┌──

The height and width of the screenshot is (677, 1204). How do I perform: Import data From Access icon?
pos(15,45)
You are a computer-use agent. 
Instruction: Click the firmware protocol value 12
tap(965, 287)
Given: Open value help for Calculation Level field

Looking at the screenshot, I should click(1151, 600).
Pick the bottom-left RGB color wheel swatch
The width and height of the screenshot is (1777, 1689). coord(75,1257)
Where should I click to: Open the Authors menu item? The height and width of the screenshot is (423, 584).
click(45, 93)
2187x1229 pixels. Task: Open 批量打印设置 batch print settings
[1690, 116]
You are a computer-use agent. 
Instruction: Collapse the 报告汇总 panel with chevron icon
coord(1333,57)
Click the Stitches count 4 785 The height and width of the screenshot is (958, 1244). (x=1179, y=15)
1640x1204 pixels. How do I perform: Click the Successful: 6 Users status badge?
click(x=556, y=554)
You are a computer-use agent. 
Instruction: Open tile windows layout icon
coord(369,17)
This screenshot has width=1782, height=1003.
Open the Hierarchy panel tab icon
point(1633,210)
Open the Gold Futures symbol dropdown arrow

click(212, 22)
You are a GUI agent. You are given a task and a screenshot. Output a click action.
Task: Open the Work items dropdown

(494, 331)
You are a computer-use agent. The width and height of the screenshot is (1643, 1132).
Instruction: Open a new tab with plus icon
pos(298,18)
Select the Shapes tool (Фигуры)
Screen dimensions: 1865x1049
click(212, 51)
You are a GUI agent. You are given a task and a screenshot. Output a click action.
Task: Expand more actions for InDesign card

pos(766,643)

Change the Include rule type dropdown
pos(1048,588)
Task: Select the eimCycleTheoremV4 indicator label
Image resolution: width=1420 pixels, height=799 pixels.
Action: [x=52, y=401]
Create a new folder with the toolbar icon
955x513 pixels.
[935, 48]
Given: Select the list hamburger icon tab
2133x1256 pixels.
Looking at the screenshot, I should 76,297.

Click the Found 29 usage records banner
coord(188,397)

└──

Your task is to reproduce all the data exactly as shown.

The height and width of the screenshot is (677, 1204). How do I perform: Import data From Access icon?
pos(15,45)
You are a computer-use agent. 
Instruction: Click the firmware protocol value 12
tap(965, 287)
Given: Open value help for Calculation Level field

Looking at the screenshot, I should click(1151, 600).
Pick the bottom-left RGB color wheel swatch
The width and height of the screenshot is (1777, 1689). coord(75,1257)
Where should I click to: Open the Authors menu item? The height and width of the screenshot is (423, 584).
click(45, 93)
2187x1229 pixels. Task: Open 批量打印设置 batch print settings
[1690, 116]
You are a computer-use agent. 
Instruction: Collapse the 报告汇总 panel with chevron icon
coord(1333,57)
Click the Stitches count 4 785 The height and width of the screenshot is (958, 1244). (x=1179, y=15)
1640x1204 pixels. How do I perform: Click the Successful: 6 Users status badge?
click(x=556, y=554)
You are a computer-use agent. 
Instruction: Open tile windows layout icon
coord(369,17)
This screenshot has width=1782, height=1003.
Open the Hierarchy panel tab icon
point(1633,210)
Open the Gold Futures symbol dropdown arrow

click(212, 22)
You are a GUI agent. You are given a task and a screenshot. Output a click action.
Task: Open the Work items dropdown

(494, 331)
You are a computer-use agent. The width and height of the screenshot is (1643, 1132).
Instruction: Open a new tab with plus icon
pos(298,18)
Select the Shapes tool (Фигуры)
Screen dimensions: 1865x1049
click(212, 51)
You are a GUI agent. You are given a task and a screenshot. Output a click action.
Task: Expand more actions for InDesign card

pos(766,643)

Change the Include rule type dropdown
pos(1048,588)
Task: Select the eimCycleTheoremV4 indicator label
Image resolution: width=1420 pixels, height=799 pixels.
Action: [x=52, y=401]
Create a new folder with the toolbar icon
955x513 pixels.
[935, 48]
Given: Select the list hamburger icon tab
2133x1256 pixels.
Looking at the screenshot, I should 76,297.

Click the Found 29 usage records banner
coord(188,397)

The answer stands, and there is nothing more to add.